Questi strumenti rispondono a obblighi normativi e alle richieste di clienti e filiere, ma servono anche a ridurre l’esposizione a rischi reputazionali e sanzionatori. Una comunicazione ambientale non fondata su dati solidi può infatti diventare un elemento critico per l’impresa.
“Il greenwashing non nasce sempre da una volontà di ingannare”, aggiunge Lapini. “Spesso nasce da una distanza tra chi comunica e chi misura. Il reparto marketing vuole valorizzare un prodotto, ma non sempre dispone di dati ambientali solidi. Il lavoro da fare è proprio questo: collegare comunicazione, strategia ESG e misurazione tecnica degli impatti”.
I settori maggiormente interessati
Le nuove regole riguardano in particolare le aziende che negli ultimi anni hanno dato maggiore visibilità al proprio impegno ambientale. Tra i comparti coinvolti rientrano manifattura, beni di consumo, edilizia, packaging, moda, arredo, alimentare, energia e altri settori in cui le caratteristiche ambientali dei prodotti incidono sulle scelte di clienti, fornitori e consumatori finali.
La pressione normativa si somma a richieste già presenti nel mercato. Le imprese devono dimostrare la qualità delle proprie informazioni ESG nelle relazioni con le grandi filiere internazionali, nei rating di sostenibilità, nei criteri ambientali delle gare e nel rispetto delle nuove normative europee su prodotti, imballaggi, edilizia ed ecodesign.
La sostenibilità come informazione aziendale
La sostenibilità esce così dalla sola dimensione reputazionale e diventa un’informazione aziendale da gestire con lo stesso livello di controllo riservato ai dati economici, tecnici o industriali.
Per le imprese questo comporta una revisione di claim, brochure, siti web, schede prodotto, packaging e campagne commerciali. Richiede inoltre processi interni più strutturati per raccogliere, aggiornare e verificare le informazioni ambientali prima del loro utilizzo nella comunicazione.
Meno formule generiche, più precisione
Secondo Ollum, la risposta non è interrompere la comunicazione sulla sostenibilità, ma renderla più accurata. Le aziende dovranno evitare formule generiche, chiarire il perimetro dei claim, specificare se l’informazione riguarda un prodotto, un processo o l’intera organizzazione, e collegare ogni messaggio a dati, certificazioni o metodologie riconosciute.

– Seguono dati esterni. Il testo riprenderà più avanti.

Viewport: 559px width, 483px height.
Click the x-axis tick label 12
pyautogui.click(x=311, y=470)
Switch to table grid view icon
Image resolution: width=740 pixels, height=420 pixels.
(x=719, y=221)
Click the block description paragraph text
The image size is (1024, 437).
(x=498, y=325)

“Le aziende che hanno già investito in misurazione, rendicontazione e miglioramento delle performance ambientali avranno un vantaggio competitivo”, conclude Lapini. “La sostenibilità non deve diventare silenziosa per paura del greenwashing. Deve diventare più seria, più trasparente e più dimostrabile”.
Nel nuovo contesto, le espressioni legate alla sostenibilità continueranno a essere utilizzate. Per consumatori, clienti e istituzioni, tuttavia, non saranno più sufficienti senza riscontri verificabili.